**YOUR TASK:** Among the entries, find the lines with the string "column" and copy them.

**RECORD EXCERPTS:**
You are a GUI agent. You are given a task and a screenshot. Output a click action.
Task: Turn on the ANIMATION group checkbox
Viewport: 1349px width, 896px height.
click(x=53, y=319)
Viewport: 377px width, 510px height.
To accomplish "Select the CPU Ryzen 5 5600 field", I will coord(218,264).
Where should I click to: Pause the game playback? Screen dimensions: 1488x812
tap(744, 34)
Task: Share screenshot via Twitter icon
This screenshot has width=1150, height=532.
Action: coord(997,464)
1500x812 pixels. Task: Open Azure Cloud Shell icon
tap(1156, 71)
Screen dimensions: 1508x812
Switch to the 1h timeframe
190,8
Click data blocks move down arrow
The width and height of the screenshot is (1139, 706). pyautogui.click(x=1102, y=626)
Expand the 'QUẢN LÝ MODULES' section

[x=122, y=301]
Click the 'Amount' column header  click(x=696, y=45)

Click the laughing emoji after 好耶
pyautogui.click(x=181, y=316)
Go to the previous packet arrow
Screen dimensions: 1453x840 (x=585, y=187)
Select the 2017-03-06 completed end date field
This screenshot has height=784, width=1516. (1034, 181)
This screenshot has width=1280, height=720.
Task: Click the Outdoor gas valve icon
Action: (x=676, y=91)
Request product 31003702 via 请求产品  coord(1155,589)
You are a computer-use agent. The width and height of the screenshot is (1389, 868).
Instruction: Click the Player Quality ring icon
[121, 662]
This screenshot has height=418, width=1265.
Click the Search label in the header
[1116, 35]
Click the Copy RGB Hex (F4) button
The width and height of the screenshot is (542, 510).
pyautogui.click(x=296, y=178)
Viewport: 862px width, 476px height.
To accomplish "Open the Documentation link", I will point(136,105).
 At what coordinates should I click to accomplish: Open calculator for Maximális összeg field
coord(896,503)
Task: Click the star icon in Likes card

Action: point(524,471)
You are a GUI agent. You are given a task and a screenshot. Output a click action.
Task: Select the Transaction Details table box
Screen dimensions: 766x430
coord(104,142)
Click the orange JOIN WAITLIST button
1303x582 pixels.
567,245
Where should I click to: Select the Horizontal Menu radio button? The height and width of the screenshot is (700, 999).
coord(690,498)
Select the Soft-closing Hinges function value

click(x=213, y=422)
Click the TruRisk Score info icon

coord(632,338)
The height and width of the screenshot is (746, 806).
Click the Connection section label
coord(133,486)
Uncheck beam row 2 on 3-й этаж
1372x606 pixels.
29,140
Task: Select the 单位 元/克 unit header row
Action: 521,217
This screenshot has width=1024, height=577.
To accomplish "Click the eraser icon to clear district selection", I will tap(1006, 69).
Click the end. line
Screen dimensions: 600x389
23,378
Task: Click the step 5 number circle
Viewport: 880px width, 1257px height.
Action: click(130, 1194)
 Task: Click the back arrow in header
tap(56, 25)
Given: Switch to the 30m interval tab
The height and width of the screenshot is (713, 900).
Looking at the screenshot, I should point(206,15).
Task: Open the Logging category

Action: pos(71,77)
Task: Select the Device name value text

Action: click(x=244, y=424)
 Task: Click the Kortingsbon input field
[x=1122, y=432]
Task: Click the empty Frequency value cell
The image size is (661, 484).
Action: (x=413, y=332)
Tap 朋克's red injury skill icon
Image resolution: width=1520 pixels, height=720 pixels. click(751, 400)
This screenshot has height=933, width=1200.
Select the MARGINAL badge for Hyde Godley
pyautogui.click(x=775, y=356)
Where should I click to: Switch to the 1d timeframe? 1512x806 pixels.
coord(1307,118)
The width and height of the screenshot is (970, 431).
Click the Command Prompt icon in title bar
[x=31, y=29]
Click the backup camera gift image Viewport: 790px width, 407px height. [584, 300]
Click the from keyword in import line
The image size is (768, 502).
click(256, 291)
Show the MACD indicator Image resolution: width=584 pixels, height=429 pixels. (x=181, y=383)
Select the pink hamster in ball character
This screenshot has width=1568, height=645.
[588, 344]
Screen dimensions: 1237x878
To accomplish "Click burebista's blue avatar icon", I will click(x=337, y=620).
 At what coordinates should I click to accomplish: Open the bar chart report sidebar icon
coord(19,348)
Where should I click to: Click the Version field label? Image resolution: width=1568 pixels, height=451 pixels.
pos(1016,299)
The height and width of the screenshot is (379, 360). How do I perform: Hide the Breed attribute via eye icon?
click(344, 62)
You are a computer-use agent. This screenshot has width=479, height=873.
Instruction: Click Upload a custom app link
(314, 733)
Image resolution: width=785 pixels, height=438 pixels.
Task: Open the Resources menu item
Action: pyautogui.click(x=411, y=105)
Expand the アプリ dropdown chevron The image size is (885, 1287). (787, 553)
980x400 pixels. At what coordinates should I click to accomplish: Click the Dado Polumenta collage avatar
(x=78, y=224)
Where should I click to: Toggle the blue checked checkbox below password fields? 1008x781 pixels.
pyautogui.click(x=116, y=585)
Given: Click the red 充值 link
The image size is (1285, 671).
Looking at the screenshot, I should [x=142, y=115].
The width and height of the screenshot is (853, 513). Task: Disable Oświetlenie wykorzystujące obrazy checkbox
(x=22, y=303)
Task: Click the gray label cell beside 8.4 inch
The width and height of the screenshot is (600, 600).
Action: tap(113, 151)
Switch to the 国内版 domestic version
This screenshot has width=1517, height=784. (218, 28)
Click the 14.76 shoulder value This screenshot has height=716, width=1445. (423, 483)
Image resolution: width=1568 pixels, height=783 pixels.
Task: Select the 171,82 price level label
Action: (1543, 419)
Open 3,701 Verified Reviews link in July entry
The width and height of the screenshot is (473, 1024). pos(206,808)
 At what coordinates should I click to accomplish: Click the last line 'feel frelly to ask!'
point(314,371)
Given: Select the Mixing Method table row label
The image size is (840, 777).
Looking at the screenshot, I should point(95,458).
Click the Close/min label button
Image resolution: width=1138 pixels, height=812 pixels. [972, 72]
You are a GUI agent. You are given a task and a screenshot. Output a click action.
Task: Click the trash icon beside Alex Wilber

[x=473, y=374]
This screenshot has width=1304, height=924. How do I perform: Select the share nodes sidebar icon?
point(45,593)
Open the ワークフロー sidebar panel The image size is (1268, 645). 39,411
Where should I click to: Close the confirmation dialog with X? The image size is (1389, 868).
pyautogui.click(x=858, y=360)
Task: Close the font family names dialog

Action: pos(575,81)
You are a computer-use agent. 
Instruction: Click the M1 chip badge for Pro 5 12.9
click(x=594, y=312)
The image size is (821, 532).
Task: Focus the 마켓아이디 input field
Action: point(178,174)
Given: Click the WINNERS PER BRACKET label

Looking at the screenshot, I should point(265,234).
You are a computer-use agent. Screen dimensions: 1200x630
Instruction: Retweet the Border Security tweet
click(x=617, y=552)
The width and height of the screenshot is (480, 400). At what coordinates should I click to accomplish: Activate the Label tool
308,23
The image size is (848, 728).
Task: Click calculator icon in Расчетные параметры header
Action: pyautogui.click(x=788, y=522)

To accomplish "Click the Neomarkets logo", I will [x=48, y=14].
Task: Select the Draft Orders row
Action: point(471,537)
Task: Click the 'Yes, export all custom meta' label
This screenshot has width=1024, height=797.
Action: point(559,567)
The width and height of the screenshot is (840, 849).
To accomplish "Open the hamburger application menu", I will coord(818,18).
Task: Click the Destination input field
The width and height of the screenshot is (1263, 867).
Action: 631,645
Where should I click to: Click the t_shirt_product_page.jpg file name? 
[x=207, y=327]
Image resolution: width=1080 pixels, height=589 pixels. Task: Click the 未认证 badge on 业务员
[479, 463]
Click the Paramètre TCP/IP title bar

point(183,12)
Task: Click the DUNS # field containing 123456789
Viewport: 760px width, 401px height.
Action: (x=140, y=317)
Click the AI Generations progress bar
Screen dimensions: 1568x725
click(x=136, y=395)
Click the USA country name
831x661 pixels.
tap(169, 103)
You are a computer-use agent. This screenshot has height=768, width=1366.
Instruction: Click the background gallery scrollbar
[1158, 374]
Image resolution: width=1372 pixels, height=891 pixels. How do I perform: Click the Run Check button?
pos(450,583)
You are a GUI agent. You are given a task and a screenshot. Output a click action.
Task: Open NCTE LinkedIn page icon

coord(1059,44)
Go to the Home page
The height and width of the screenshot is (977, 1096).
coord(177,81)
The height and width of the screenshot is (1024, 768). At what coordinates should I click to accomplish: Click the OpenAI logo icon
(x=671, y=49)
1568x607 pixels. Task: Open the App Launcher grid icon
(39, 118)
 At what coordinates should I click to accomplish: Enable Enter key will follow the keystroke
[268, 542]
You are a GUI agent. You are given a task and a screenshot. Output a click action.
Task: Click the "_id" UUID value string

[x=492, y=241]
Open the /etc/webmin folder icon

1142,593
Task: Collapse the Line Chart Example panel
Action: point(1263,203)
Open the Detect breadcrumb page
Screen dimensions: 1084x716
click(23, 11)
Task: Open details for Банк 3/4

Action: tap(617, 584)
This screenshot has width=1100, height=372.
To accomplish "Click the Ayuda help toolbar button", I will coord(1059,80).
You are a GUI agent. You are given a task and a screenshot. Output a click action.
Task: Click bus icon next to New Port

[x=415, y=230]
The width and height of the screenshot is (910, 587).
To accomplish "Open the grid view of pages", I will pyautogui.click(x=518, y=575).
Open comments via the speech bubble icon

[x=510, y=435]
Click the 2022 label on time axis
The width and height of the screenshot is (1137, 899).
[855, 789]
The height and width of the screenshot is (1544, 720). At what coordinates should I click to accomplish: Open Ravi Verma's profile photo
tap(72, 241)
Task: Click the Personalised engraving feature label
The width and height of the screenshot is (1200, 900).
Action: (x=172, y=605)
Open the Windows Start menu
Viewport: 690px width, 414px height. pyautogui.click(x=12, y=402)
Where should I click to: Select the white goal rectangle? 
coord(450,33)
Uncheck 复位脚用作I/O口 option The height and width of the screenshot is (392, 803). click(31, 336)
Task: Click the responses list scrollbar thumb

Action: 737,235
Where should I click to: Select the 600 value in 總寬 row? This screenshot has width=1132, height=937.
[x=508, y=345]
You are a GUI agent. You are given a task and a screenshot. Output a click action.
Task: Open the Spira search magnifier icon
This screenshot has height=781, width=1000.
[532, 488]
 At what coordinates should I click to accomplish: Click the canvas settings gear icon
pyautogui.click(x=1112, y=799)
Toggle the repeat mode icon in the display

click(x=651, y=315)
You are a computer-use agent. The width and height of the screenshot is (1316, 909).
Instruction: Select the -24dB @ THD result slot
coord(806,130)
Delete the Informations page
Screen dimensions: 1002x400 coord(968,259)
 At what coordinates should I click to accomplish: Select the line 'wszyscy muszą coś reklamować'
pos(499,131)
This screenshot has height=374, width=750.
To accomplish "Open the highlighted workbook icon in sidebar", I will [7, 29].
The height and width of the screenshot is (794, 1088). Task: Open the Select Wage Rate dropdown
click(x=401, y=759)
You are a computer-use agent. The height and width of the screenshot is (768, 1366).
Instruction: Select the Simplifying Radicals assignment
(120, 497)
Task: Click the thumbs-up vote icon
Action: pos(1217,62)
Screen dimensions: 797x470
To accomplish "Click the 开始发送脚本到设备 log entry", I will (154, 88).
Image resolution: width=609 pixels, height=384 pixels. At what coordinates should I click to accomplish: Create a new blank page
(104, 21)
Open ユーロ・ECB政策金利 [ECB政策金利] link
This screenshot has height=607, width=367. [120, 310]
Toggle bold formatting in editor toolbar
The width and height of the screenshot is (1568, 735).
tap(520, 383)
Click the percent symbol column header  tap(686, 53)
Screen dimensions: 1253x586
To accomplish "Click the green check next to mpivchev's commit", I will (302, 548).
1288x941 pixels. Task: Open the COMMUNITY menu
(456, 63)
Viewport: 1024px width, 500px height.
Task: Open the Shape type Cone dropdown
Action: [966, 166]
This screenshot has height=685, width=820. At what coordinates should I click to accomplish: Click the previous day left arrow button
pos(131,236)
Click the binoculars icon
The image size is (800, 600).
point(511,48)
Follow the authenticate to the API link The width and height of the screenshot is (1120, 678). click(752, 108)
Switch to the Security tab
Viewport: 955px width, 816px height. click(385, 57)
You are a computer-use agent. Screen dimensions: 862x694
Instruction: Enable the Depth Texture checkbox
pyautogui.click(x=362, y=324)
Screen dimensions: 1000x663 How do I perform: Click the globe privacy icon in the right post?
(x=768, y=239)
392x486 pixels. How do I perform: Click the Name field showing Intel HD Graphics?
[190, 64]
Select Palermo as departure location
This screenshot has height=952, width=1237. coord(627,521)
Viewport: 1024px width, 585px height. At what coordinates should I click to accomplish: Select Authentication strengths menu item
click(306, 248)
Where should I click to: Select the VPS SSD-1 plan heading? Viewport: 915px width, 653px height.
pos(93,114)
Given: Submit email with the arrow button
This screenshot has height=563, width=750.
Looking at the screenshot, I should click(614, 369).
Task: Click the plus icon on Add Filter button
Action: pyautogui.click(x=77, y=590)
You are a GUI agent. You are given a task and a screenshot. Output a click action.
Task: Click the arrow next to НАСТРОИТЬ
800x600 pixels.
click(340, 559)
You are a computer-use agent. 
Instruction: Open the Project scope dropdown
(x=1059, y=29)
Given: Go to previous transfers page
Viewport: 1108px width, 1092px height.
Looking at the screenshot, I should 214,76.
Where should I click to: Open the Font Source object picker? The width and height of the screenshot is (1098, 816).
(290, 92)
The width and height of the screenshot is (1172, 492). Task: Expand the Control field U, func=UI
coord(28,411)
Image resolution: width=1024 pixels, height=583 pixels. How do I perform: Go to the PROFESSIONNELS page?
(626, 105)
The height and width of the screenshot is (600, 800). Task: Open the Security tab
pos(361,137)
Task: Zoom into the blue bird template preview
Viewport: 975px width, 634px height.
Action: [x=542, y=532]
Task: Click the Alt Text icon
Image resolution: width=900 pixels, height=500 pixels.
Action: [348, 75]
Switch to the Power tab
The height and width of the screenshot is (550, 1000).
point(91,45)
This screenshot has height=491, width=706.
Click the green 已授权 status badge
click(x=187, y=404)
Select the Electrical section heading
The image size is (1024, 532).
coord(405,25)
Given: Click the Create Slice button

**SOLVED EXERCISE:**
Click the 'Amount' column header  click(x=696, y=45)
Click the percent symbol column header  tap(686, 53)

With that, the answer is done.